The classmate he referred to, Katrina Crowe, had spoken a few minutes earlier. A high school dropout who earned her GED, Crowe overcame numerous obstacles en route to graduating with her Associate of Science in Social Sciences. She struggled with her grades, lost her financial aid for a time and had doubts about finishing her degree. The birth of her son inspired her to continue college.
She challenged her classmates to make sure their degrees make a difference.
“Whether you continue on with your education, enter the workforce and begin your career, or move up in your current career, the most important thing you can do is make sure you put what you have learned on paper to use,” she said.
“Have something more than a piece of paper,” said Crowe, who is already working toward her bachelor’s degree in human services at Old Dominion University. “Have an impact.”
The commencement ceremony, held at the Ted Constant Convocation Center, marked the debut of new caps and gowns for TCC graduates. The regalia is now blue, with a silver stole bearing the college’s seal. Students wore colored cords to denote their degrees or certificates, and honor graduates wore gold cords.
Military-affiliated students, wearing red, white and blue braided cords, were recognized by President Edna V. Baehre-Kolovani during her remarks. “Over 14,000 military-affiliated student attended TCC during the 2013-14 academic year,” she said. “That’s more than 30 percent of TCC’s enrollment.”
Kolovani lauded the Class of 2014 for its achievements. Nearly half of the class earned associate of science degrees, and 37 percent graduated with honors.
“When I speak with our graduates, I hear many remarkable stories of perseverance and triumph,” she said. “Some of you have overcome the loss of your job or physical illness. Some of you have come back to school after many years away from the classroom.”
Flashbulbs and raucous cheers from family and friends acknowledged the graduates’ achievements.

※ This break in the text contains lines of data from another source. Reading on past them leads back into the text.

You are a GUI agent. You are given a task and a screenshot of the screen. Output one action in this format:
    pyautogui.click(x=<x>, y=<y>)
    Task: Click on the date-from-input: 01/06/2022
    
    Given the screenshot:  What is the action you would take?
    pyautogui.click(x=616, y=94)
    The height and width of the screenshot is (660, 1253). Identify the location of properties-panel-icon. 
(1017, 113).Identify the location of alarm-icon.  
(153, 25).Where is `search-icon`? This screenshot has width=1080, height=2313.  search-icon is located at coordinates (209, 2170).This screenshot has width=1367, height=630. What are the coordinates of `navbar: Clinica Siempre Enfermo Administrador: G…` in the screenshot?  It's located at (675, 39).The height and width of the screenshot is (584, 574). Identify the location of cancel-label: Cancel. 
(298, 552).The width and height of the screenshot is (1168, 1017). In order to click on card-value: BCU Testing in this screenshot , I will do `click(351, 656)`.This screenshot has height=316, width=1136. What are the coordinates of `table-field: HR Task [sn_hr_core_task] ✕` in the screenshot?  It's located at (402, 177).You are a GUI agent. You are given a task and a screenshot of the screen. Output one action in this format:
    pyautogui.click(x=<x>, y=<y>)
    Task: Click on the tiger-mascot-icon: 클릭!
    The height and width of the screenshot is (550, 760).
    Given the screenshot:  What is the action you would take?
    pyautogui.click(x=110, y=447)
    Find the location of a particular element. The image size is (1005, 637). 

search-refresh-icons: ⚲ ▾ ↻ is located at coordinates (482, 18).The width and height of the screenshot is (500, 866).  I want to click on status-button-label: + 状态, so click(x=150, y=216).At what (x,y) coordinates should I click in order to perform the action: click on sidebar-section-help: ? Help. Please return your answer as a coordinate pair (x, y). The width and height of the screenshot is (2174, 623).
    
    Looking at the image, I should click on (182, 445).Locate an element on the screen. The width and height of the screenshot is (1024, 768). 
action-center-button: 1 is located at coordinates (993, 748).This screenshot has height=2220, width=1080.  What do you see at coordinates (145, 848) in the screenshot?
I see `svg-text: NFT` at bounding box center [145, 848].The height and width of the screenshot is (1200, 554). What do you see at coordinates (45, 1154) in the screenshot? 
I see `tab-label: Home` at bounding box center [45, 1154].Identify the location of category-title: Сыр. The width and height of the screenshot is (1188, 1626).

After crossing the stage and shaking hands with the president, graduates received TCC Alumni Association pins from Tamara Poulson, alumni relations manager. Garrett Berger, president of the college’s alumni board, welcomed the new members.
“Tonight you join nearly 120,000 alumni worldwide who share a common bond in TCC,” he said. “We hope you will embrace this common bond by giving back to those students who will come after you.” Berger, an accountant, started his college career at TCC and transferred to the University of Virginia, where he earned bachelor’s and master’s degrees.